What needs to be done: Omit the pictures and retype only the lines from the one containing "Given: Jump to the timeline end frame button" through the end of the listing, both ends included.

....................

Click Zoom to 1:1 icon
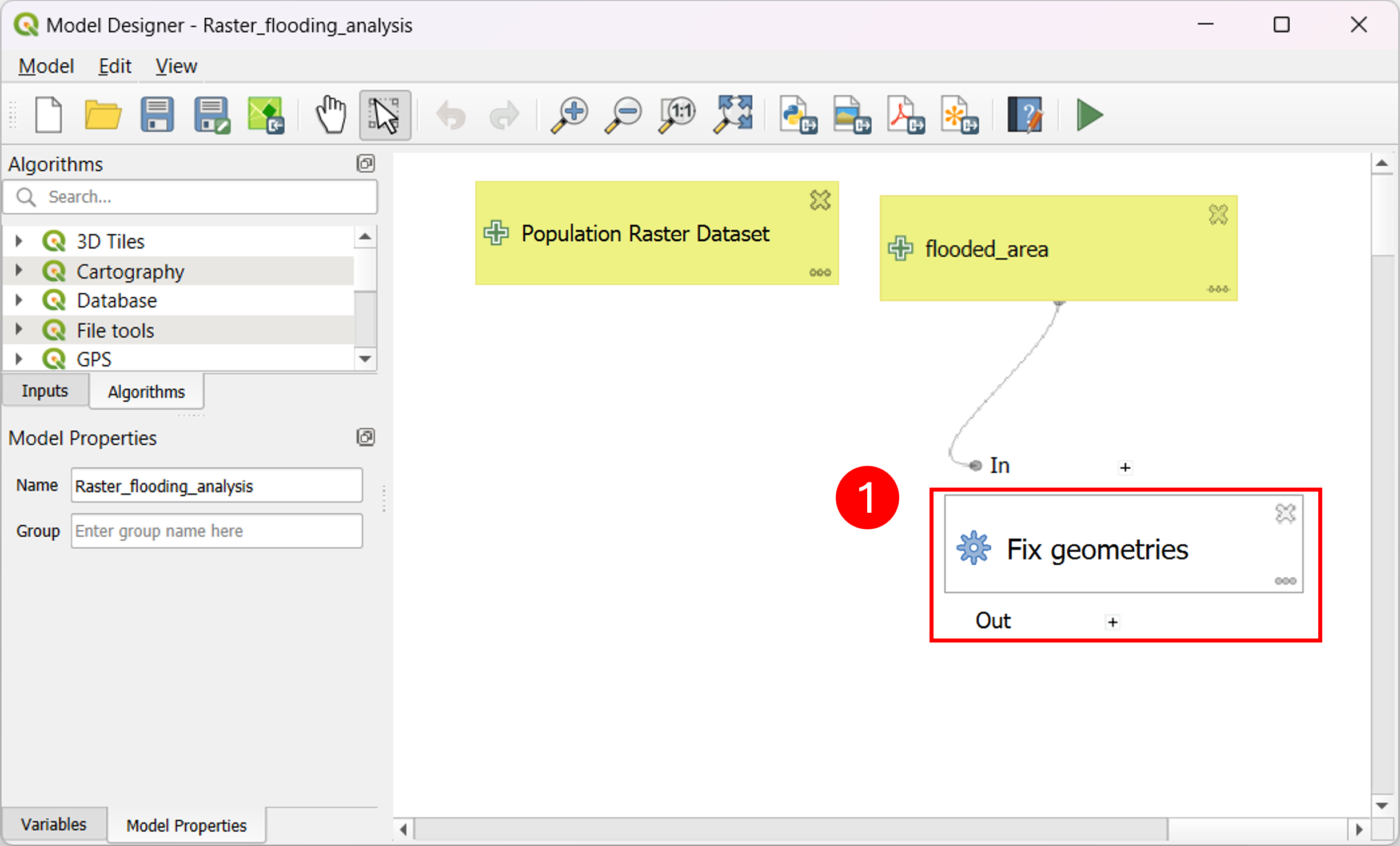 pyautogui.click(x=678, y=115)
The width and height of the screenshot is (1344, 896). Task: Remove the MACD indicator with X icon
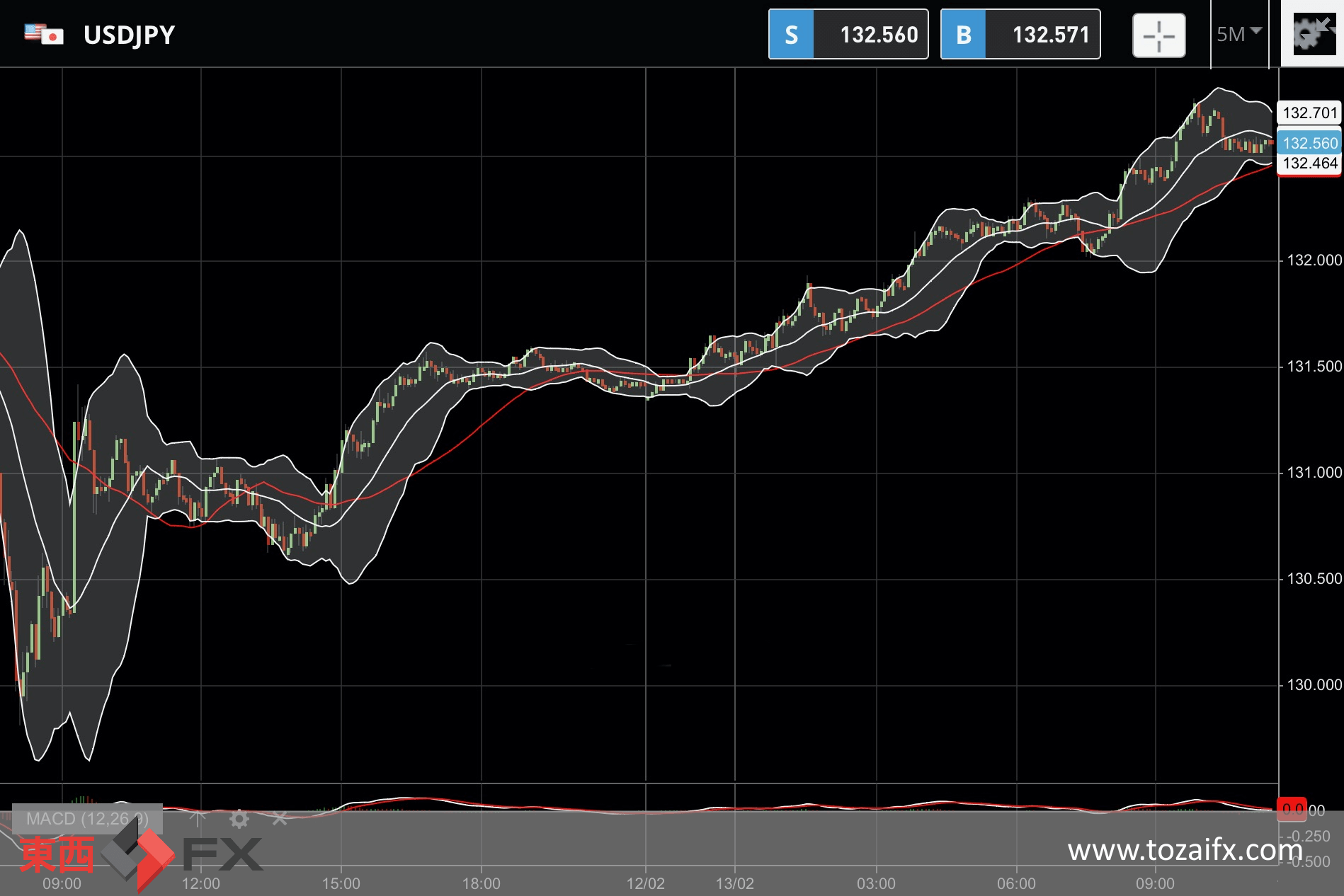[x=280, y=819]
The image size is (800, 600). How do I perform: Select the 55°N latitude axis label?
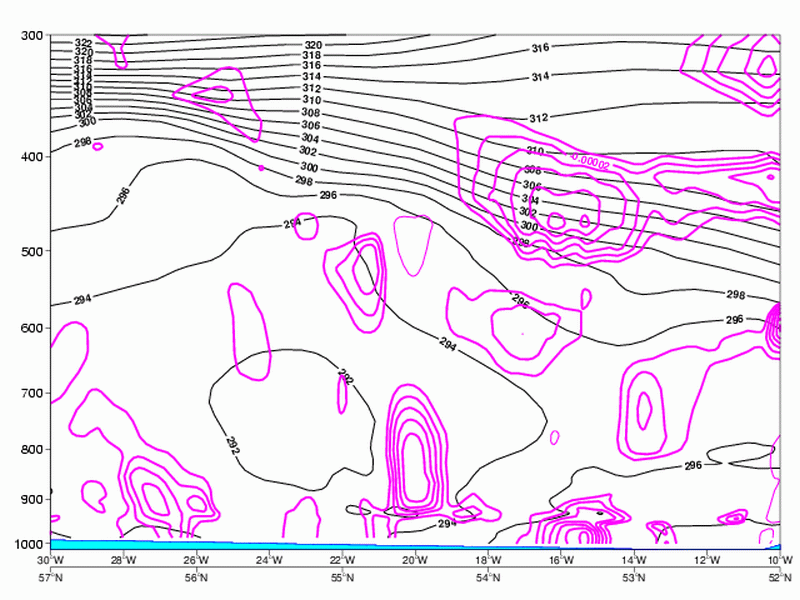[342, 579]
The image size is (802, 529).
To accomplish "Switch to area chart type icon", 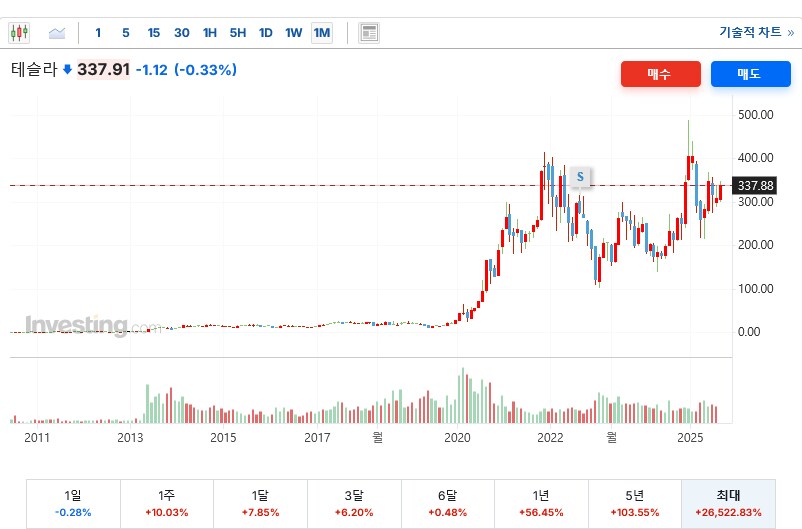I will [57, 33].
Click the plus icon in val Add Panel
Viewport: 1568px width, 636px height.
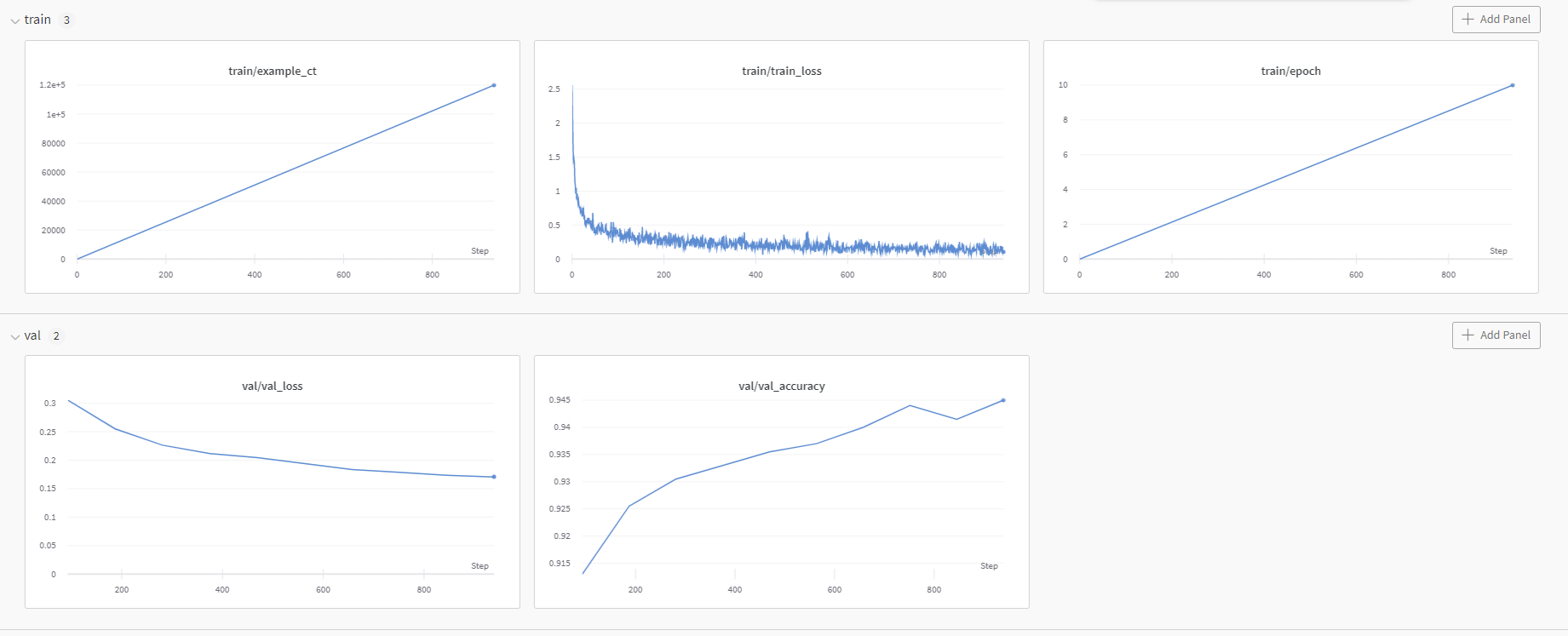[x=1467, y=335]
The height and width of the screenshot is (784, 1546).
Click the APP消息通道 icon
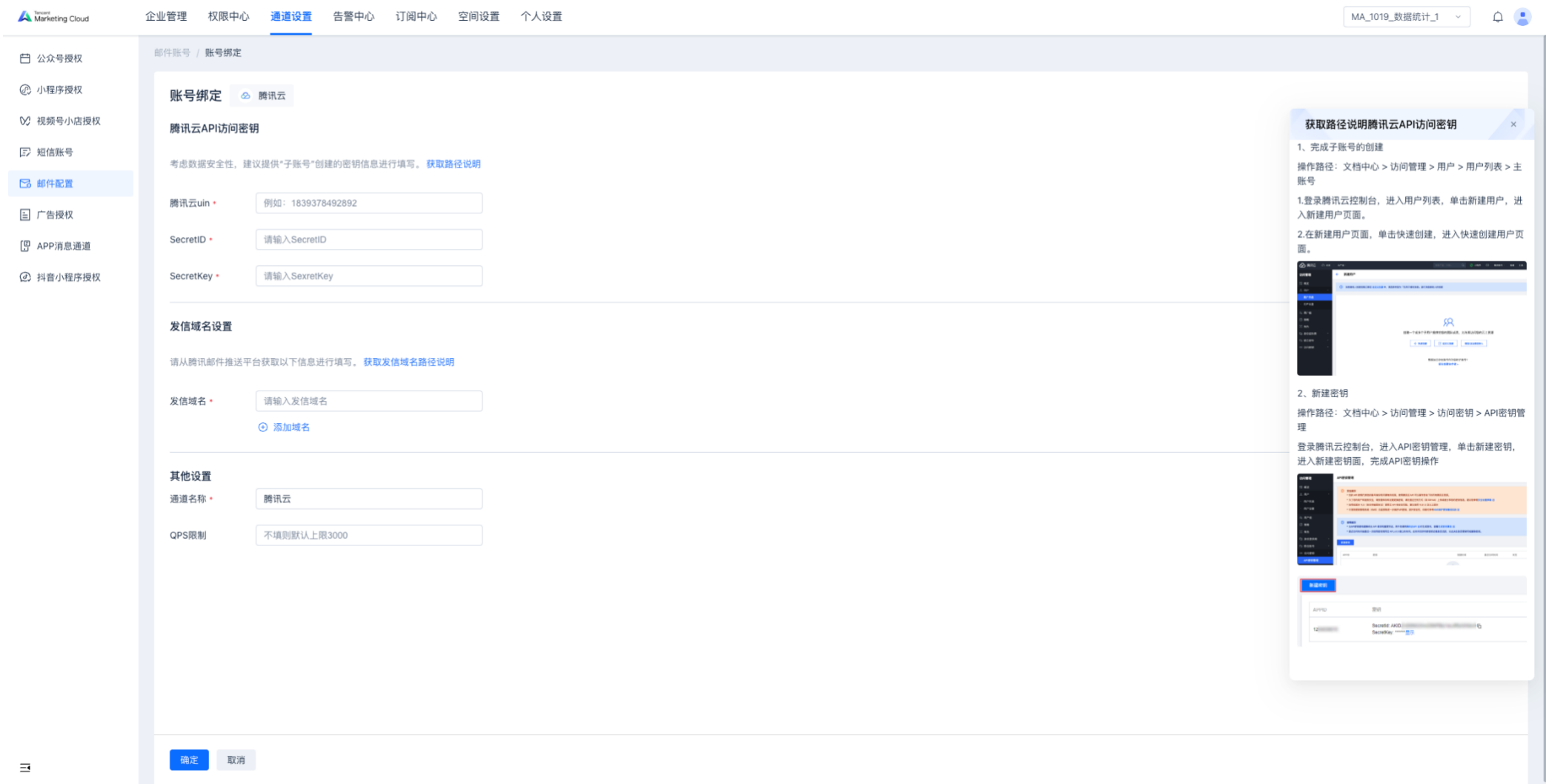25,246
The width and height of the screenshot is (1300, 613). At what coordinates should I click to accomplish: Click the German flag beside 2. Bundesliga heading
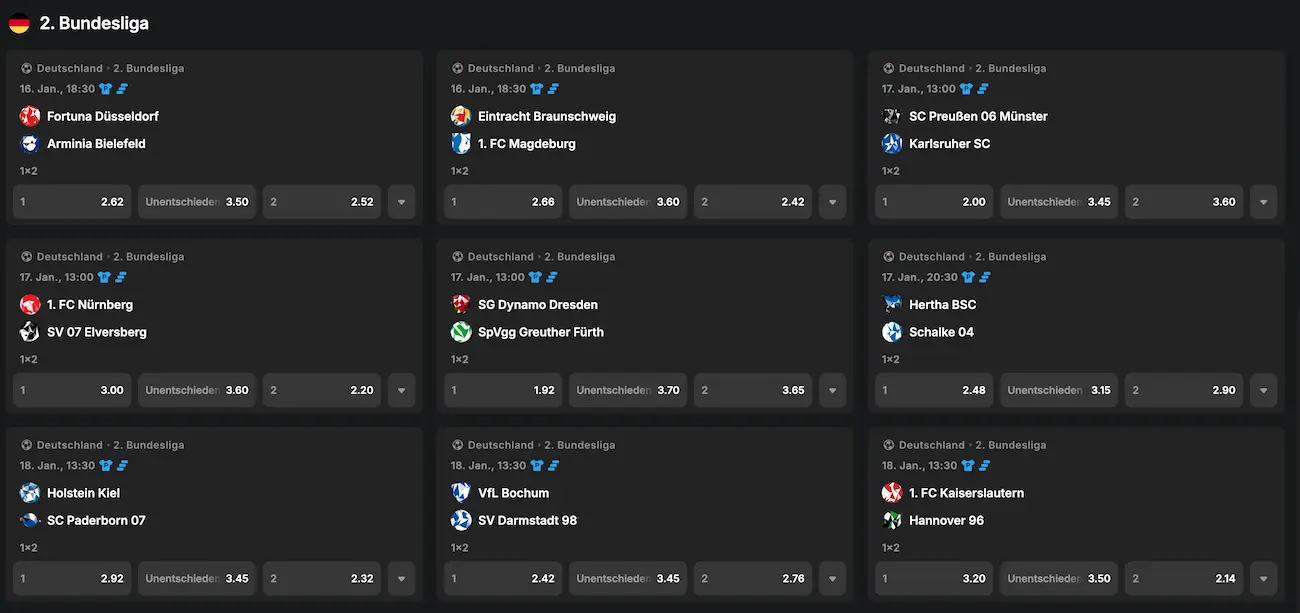point(19,23)
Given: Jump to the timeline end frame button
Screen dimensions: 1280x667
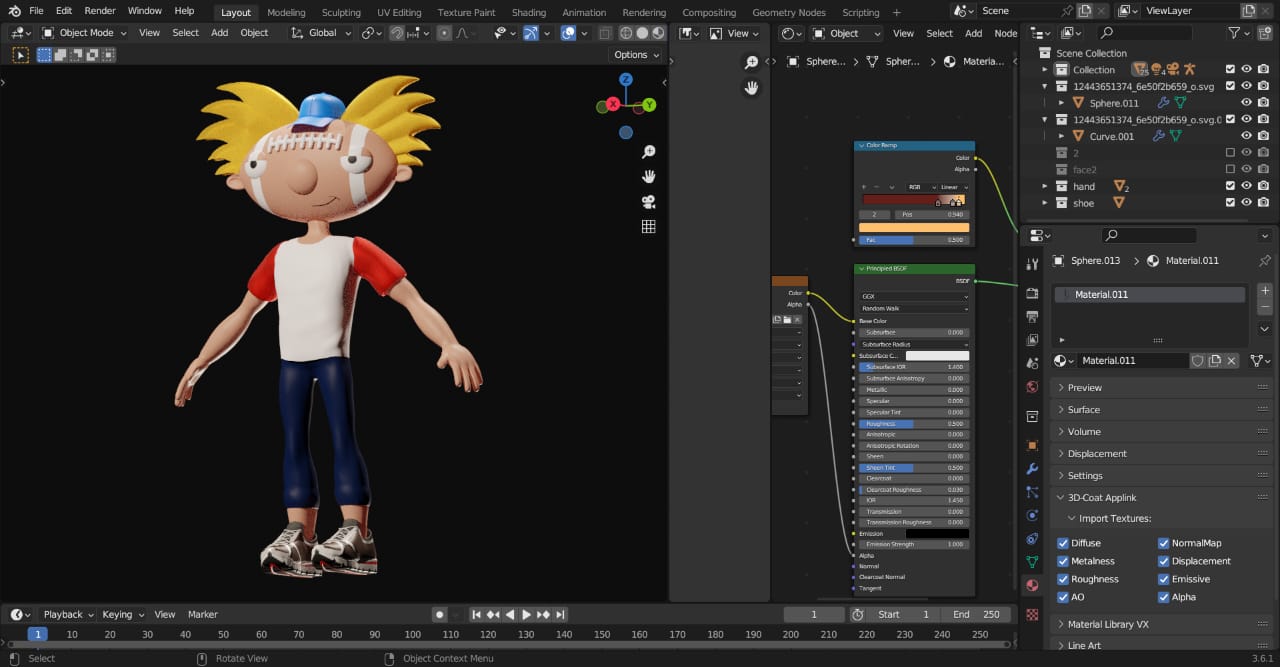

....................

Answer to this problem:
Given: Jump to the timeline end frame button
Screen dimensions: 1280x667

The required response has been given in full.